··· DATA RECORDS

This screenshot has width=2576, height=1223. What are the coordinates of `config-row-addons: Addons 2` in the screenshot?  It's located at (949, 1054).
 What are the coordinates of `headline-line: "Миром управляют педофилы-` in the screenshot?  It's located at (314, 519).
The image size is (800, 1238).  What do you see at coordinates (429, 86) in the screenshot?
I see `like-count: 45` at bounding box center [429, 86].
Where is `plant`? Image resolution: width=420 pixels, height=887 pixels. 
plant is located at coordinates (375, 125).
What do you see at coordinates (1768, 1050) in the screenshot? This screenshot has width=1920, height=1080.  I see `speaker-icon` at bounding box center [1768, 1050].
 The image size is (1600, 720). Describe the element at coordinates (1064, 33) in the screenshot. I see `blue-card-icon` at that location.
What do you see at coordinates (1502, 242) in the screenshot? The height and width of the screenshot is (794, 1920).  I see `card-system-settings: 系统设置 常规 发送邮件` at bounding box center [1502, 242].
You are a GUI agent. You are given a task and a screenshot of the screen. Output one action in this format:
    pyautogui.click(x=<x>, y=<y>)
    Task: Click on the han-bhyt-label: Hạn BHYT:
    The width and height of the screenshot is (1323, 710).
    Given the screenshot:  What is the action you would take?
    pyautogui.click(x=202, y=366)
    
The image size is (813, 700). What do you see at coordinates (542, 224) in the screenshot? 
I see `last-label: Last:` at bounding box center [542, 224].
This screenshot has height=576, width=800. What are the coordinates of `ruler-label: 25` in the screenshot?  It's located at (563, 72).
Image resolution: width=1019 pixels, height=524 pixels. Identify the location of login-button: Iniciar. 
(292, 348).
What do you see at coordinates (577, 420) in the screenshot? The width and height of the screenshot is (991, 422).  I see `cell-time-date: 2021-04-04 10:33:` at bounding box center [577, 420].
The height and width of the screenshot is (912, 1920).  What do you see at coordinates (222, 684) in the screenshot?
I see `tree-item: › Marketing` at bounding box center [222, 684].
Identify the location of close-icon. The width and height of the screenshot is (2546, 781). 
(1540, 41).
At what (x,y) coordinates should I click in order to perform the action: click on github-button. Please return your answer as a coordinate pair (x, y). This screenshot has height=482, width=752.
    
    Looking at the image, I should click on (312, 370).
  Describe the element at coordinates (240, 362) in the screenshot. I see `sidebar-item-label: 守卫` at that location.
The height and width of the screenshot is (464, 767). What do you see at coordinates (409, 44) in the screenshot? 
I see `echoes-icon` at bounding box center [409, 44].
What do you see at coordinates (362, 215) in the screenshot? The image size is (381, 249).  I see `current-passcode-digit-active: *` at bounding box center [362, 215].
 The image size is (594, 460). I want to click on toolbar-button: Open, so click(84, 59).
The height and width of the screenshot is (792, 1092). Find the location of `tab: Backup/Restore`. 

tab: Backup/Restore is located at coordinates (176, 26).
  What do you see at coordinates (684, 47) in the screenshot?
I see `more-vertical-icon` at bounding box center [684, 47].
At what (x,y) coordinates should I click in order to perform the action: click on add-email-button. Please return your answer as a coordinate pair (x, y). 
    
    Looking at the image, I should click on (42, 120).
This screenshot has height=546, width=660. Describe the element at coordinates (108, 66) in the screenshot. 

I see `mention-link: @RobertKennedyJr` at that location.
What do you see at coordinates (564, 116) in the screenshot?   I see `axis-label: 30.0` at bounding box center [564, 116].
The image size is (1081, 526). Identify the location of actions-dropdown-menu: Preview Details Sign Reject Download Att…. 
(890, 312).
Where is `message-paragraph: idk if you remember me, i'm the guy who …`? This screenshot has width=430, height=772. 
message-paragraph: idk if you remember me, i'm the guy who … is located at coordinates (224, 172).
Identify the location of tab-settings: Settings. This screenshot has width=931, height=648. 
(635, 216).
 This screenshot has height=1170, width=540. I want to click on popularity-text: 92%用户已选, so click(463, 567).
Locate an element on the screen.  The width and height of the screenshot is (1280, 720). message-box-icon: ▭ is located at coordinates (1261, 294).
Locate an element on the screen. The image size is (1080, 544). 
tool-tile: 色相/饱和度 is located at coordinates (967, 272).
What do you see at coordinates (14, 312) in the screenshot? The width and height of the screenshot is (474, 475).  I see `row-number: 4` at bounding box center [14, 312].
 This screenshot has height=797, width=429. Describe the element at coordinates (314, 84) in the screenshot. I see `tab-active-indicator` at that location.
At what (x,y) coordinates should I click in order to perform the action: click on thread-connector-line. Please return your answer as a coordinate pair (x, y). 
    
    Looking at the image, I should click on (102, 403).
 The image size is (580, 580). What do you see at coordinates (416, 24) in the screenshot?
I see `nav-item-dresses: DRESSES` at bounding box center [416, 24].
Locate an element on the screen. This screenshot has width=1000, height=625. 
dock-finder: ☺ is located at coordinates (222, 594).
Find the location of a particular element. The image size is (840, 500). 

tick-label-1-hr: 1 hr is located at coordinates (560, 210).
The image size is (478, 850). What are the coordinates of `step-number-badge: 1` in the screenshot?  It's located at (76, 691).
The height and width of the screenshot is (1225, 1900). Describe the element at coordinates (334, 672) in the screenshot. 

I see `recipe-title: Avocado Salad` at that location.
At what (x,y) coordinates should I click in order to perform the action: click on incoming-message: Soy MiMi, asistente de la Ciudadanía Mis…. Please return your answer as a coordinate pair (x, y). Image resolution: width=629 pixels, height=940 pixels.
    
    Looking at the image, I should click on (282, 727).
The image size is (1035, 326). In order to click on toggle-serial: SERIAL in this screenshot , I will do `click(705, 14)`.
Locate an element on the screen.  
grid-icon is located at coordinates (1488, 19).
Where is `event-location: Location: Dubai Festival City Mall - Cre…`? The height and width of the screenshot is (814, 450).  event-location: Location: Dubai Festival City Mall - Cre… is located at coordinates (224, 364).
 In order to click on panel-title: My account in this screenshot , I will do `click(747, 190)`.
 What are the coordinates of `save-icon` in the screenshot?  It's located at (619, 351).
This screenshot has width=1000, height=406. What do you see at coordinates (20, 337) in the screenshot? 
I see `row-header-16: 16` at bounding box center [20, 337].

······

> [ASSIGNMENT] Can you rewrite all of the material above, changing every "Image resolution" to "Screen resolution" and leaving everything else unchanged?

> [ANSWER AREA]
This screenshot has width=2576, height=1223. What are the coordinates of `config-row-addons: Addons 2` in the screenshot?  It's located at (949, 1054).
 What are the coordinates of `headline-line: "Миром управляют педофилы-` in the screenshot?  It's located at (314, 519).
The image size is (800, 1238).  What do you see at coordinates (429, 86) in the screenshot?
I see `like-count: 45` at bounding box center [429, 86].
Where is `plant`? Screen resolution: width=420 pixels, height=887 pixels. 
plant is located at coordinates (375, 125).
What do you see at coordinates (1768, 1050) in the screenshot? This screenshot has width=1920, height=1080.  I see `speaker-icon` at bounding box center [1768, 1050].
 The image size is (1600, 720). Describe the element at coordinates (1064, 33) in the screenshot. I see `blue-card-icon` at that location.
What do you see at coordinates (1502, 242) in the screenshot? The height and width of the screenshot is (794, 1920).  I see `card-system-settings: 系统设置 常规 发送邮件` at bounding box center [1502, 242].
You are a GUI agent. You are given a task and a screenshot of the screen. Output one action in this format:
    pyautogui.click(x=<x>, y=<y>)
    Task: Click on the han-bhyt-label: Hạn BHYT:
    The width and height of the screenshot is (1323, 710).
    Given the screenshot:  What is the action you would take?
    pyautogui.click(x=202, y=366)
    
The image size is (813, 700). What do you see at coordinates (542, 224) in the screenshot? 
I see `last-label: Last:` at bounding box center [542, 224].
This screenshot has height=576, width=800. What are the coordinates of `ruler-label: 25` in the screenshot?  It's located at (563, 72).
Screen resolution: width=1019 pixels, height=524 pixels. Identify the location of login-button: Iniciar. 
(292, 348).
What do you see at coordinates (577, 420) in the screenshot? The width and height of the screenshot is (991, 422).  I see `cell-time-date: 2021-04-04 10:33:` at bounding box center [577, 420].
The height and width of the screenshot is (912, 1920).  What do you see at coordinates (222, 684) in the screenshot?
I see `tree-item: › Marketing` at bounding box center [222, 684].
Identify the location of close-icon. The width and height of the screenshot is (2546, 781). 
(1540, 41).
At what (x,y) coordinates should I click in order to perform the action: click on github-button. Please return your answer as a coordinate pair (x, y). This screenshot has height=482, width=752.
    
    Looking at the image, I should click on (312, 370).
  Describe the element at coordinates (240, 362) in the screenshot. I see `sidebar-item-label: 守卫` at that location.
The height and width of the screenshot is (464, 767). What do you see at coordinates (409, 44) in the screenshot? 
I see `echoes-icon` at bounding box center [409, 44].
What do you see at coordinates (362, 215) in the screenshot? The image size is (381, 249).  I see `current-passcode-digit-active: *` at bounding box center [362, 215].
 The image size is (594, 460). I want to click on toolbar-button: Open, so click(84, 59).
The height and width of the screenshot is (792, 1092). Find the location of `tab: Backup/Restore`. 

tab: Backup/Restore is located at coordinates (176, 26).
  What do you see at coordinates (684, 47) in the screenshot?
I see `more-vertical-icon` at bounding box center [684, 47].
At what (x,y) coordinates should I click in order to perform the action: click on add-email-button. Please return your answer as a coordinate pair (x, y). 
    
    Looking at the image, I should click on (42, 120).
This screenshot has height=546, width=660. Describe the element at coordinates (108, 66) in the screenshot. 

I see `mention-link: @RobertKennedyJr` at that location.
What do you see at coordinates (564, 116) in the screenshot?   I see `axis-label: 30.0` at bounding box center [564, 116].
The image size is (1081, 526). Identify the location of actions-dropdown-menu: Preview Details Sign Reject Download Att…. 
(890, 312).
Where is `message-paragraph: idk if you remember me, i'm the guy who …`? This screenshot has width=430, height=772. 
message-paragraph: idk if you remember me, i'm the guy who … is located at coordinates (224, 172).
Identify the location of tab-settings: Settings. This screenshot has width=931, height=648. 
(635, 216).
 This screenshot has height=1170, width=540. I want to click on popularity-text: 92%用户已选, so click(463, 567).
Locate an element on the screen.  The width and height of the screenshot is (1280, 720). message-box-icon: ▭ is located at coordinates (1261, 294).
Locate an element on the screen. The image size is (1080, 544). 
tool-tile: 色相/饱和度 is located at coordinates (967, 272).
What do you see at coordinates (14, 312) in the screenshot? The width and height of the screenshot is (474, 475).  I see `row-number: 4` at bounding box center [14, 312].
 This screenshot has height=797, width=429. Describe the element at coordinates (314, 84) in the screenshot. I see `tab-active-indicator` at that location.
At what (x,y) coordinates should I click in order to perform the action: click on thread-connector-line. Please return your answer as a coordinate pair (x, y). 
    
    Looking at the image, I should click on (102, 403).
 The image size is (580, 580). What do you see at coordinates (416, 24) in the screenshot?
I see `nav-item-dresses: DRESSES` at bounding box center [416, 24].
Locate an element on the screen. This screenshot has width=1000, height=625. 
dock-finder: ☺ is located at coordinates (222, 594).
Find the location of a particular element. The image size is (840, 500). 

tick-label-1-hr: 1 hr is located at coordinates (560, 210).
The image size is (478, 850). What are the coordinates of `step-number-badge: 1` in the screenshot?  It's located at (76, 691).
The height and width of the screenshot is (1225, 1900). Describe the element at coordinates (334, 672) in the screenshot. 

I see `recipe-title: Avocado Salad` at that location.
At what (x,y) coordinates should I click in order to perform the action: click on incoming-message: Soy MiMi, asistente de la Ciudadanía Mis…. Please return your answer as a coordinate pair (x, y). Screen resolution: width=629 pixels, height=940 pixels.
    
    Looking at the image, I should click on (282, 727).
The image size is (1035, 326). In order to click on toggle-serial: SERIAL in this screenshot , I will do `click(705, 14)`.
Locate an element on the screen.  
grid-icon is located at coordinates (1488, 19).
Where is `event-location: Location: Dubai Festival City Mall - Cre…`? The height and width of the screenshot is (814, 450).  event-location: Location: Dubai Festival City Mall - Cre… is located at coordinates (224, 364).
 In order to click on panel-title: My account in this screenshot , I will do `click(747, 190)`.
 What are the coordinates of `save-icon` in the screenshot?  It's located at (619, 351).
This screenshot has width=1000, height=406. What do you see at coordinates (20, 337) in the screenshot? 
I see `row-header-16: 16` at bounding box center [20, 337].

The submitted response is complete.